What do all these companies have in common? They’re yarn companies that are advertising in the new Fall issue of Interweave Knits—who weren’t there a year ago.
If you’ve noticed that there’s a new yarn shop on every corner lately, you may not have noticed that there seems to be a new yarn company every week. With occasional exceptions, the products they offer are not much different from the products the existing yarn companies offer. (Sometimes, they’re identical: plenty of mills out there will sell the same yarn—in the same colors—to two or more distributors.)
It’s a tough business if you’re a new company trying to break into the market—you’ve got to invest a lot of time and a lot of money to get started, and who knows whether you’ll make it, or where you’ll be in a few years if the knitting boom takes a downturn. (We all know that’s not going to happen, right? Right.)

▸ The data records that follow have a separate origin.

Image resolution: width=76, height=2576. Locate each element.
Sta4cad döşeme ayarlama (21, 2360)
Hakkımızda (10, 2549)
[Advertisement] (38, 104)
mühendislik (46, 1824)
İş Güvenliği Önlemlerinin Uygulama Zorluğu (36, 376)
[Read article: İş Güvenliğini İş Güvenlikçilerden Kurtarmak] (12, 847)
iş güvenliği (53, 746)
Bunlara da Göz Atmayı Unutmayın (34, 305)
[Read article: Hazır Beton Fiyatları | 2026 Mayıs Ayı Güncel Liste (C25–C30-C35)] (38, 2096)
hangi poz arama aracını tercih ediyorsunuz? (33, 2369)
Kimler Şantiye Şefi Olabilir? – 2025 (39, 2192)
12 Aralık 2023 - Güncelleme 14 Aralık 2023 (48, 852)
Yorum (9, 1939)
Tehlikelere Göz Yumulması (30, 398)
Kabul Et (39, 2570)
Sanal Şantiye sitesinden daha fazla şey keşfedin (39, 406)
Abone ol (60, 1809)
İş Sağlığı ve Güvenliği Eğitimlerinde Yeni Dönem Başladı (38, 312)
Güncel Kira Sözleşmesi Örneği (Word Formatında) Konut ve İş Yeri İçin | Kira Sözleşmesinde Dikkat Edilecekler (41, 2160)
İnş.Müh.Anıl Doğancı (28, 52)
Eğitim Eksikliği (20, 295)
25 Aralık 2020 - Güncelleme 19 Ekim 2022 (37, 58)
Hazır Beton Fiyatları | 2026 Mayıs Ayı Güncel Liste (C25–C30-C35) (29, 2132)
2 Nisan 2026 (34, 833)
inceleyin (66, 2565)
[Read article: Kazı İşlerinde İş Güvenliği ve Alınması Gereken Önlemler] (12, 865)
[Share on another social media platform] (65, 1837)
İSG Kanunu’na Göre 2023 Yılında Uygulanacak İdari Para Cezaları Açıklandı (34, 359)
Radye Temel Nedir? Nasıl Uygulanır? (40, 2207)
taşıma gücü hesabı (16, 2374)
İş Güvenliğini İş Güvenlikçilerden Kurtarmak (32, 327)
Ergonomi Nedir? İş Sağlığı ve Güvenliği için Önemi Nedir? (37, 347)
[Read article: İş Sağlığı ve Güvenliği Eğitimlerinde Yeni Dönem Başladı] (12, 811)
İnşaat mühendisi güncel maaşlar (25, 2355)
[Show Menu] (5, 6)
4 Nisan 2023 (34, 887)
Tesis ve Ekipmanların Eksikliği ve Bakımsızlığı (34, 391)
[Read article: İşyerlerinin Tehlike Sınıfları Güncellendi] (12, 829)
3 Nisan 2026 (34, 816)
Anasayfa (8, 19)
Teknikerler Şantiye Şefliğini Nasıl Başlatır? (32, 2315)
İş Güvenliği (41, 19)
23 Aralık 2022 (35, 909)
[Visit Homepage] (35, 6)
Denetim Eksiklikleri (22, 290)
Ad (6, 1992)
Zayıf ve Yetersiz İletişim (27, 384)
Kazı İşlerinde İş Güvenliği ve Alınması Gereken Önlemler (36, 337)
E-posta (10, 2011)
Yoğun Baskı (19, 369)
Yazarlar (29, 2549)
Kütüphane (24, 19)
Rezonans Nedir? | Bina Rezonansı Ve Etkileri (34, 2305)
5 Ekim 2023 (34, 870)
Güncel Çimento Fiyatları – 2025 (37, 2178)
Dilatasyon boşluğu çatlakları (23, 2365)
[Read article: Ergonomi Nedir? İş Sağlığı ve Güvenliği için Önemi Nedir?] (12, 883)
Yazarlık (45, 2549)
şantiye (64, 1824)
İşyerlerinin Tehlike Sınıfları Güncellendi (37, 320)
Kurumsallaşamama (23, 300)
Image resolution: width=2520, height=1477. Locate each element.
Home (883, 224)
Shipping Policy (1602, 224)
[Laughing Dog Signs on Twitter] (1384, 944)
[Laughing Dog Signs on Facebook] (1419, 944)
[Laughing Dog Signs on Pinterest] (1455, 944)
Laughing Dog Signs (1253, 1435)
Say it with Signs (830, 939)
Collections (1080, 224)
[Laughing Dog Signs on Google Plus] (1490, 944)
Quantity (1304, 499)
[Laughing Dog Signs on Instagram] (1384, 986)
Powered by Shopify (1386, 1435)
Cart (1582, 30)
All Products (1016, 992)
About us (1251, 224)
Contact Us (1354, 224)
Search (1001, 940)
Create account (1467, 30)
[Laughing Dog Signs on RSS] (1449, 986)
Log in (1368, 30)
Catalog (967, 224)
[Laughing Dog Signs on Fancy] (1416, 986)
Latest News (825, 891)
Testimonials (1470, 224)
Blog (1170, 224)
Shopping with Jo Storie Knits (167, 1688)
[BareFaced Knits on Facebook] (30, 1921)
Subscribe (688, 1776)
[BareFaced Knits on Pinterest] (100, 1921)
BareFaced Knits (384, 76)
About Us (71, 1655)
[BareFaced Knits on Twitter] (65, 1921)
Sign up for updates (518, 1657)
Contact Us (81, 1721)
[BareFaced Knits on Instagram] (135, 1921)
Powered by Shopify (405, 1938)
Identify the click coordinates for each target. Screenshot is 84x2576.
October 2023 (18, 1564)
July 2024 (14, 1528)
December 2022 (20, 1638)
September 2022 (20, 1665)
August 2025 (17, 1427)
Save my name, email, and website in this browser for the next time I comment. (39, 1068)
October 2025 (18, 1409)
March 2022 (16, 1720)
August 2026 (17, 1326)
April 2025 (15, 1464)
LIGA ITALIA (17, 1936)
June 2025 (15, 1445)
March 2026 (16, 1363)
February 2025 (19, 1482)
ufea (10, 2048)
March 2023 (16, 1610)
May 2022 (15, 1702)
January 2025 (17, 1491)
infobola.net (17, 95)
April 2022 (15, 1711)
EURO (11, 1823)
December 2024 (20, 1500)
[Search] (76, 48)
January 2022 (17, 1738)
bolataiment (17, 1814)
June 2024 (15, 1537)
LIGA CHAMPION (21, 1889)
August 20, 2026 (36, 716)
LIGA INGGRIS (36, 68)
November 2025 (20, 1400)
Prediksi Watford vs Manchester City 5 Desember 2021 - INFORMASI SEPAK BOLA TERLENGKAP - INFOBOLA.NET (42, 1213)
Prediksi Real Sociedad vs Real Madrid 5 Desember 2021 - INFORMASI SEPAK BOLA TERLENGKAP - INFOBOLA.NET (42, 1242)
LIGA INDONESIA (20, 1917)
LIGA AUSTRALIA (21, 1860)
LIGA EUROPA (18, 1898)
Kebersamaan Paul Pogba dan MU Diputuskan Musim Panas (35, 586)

I do see one undeniable advantage to the influx, though: the magazines get fatter and glossier on all that ad revenue, and that in turn makes room for more content. Which translates, in this case, to more designs per issue. Now there’s something we can all applaud. I think I might even learn to like the new hybrid “advertorials” that have been appearing in Vogue Knitting for a couple years and have just started in Knits. (For examples, see pp. 12-13, 26-27, 32-33, or 38-39, all of which are two-page spreads advertising specific yarn companies and directing the reader to a page of Interweave’s website where project instructions can be found.)
And of course, someone has to design all these extra patterns, just like someone has to provide pattern support for the new yarn companies. (Even in the case of designer-driven yarn lines—Louisa Harding, Kim Hargreaves—the designer’s departure from her previous position creates opportunities for other designers there. Look how many different names are credited in the latest Rowan magazines since those two left!)
More content, more designers. Those are good enough reasons to put up with the annoyance of more ads and trying to keep up with the flood of new names. (Oh, and yeah, some of the newbies have pretty great yarn. Keep your eyes open for Nashua Handknit’s Creative Focus Worsted, possibly the new yarn I’m most excited about for Fall.)